Extracted data entries
┌──
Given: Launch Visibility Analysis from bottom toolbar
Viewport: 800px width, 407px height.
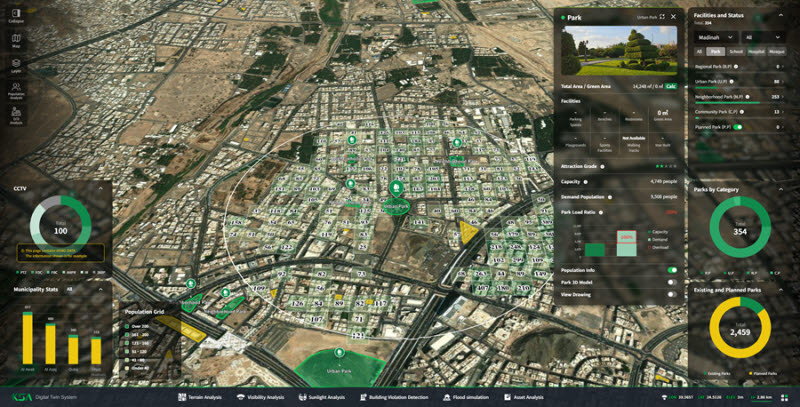Looking at the screenshot, I should click(259, 397).
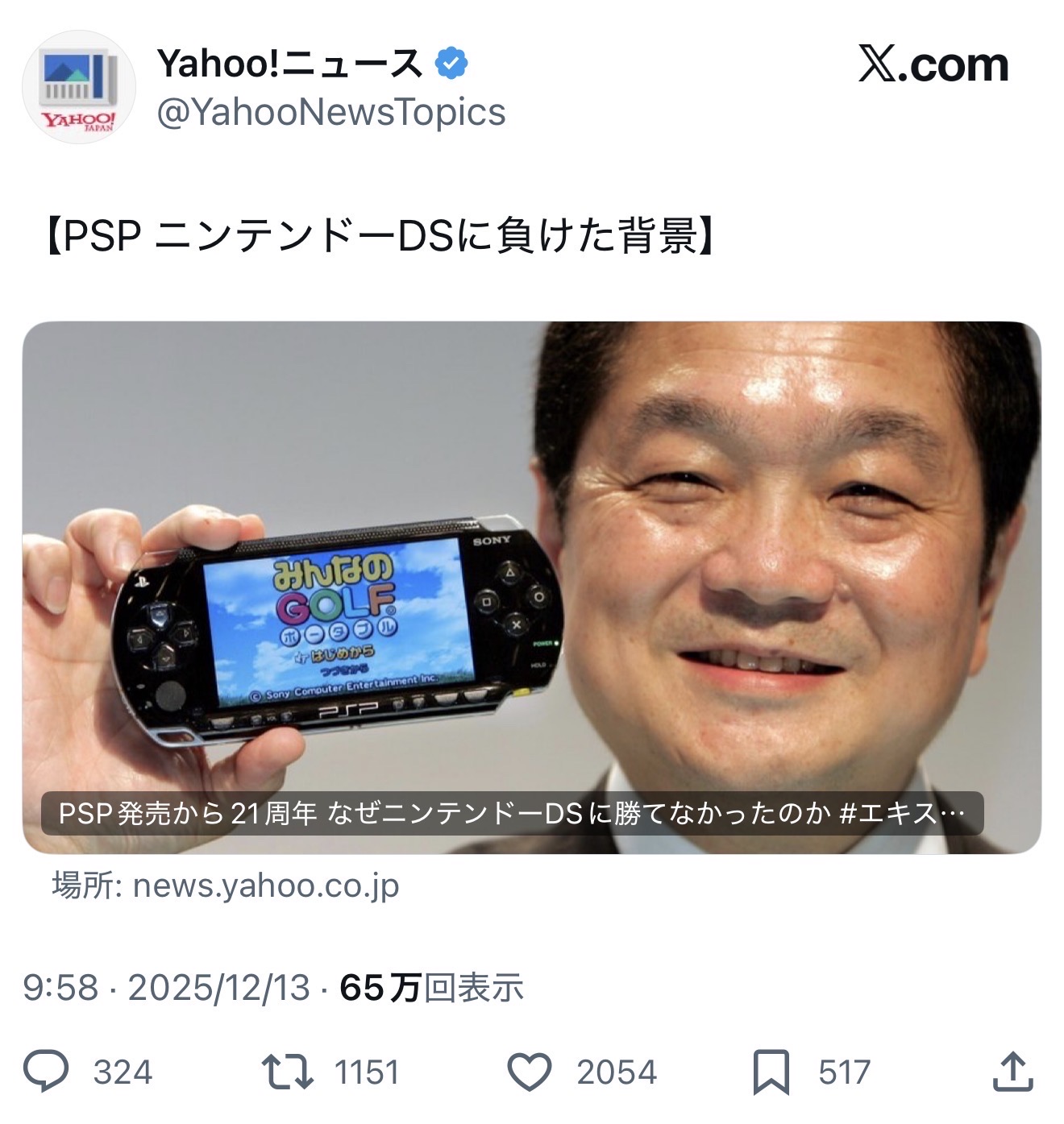This screenshot has height=1124, width=1064.
Task: Repost using the retweet arrows icon
Action: [x=288, y=1072]
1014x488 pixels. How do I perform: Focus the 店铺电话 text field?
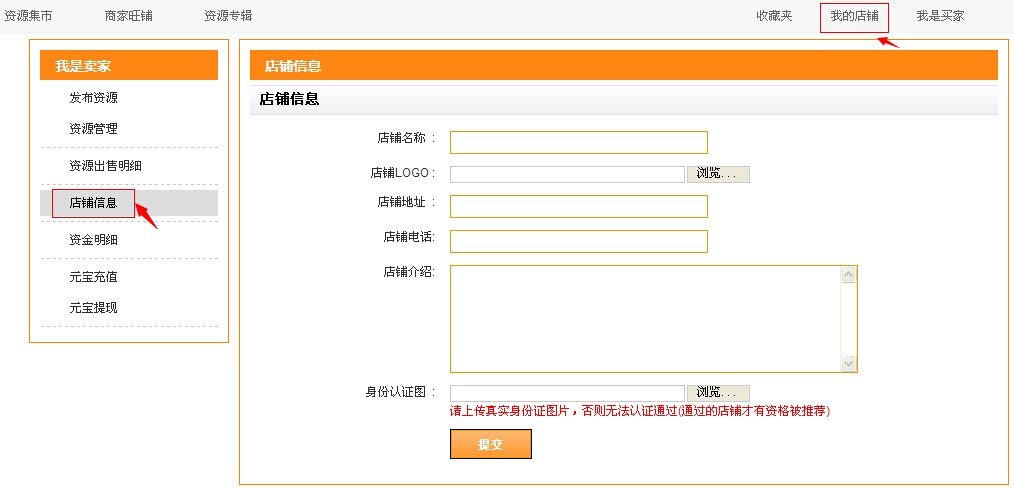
└──
**Problem requirements:** Please transcribe each line above exactly, but leave the images out.

**Solution to this task:**
Given: Launch Visibility Analysis from bottom toolbar
Viewport: 800px width, 407px height.
Looking at the screenshot, I should click(259, 397).
This screenshot has height=1124, width=1064.
Task: Repost using the retweet arrows icon
Action: [x=288, y=1072]
1014x488 pixels. How do I perform: Focus the 店铺电话 text field?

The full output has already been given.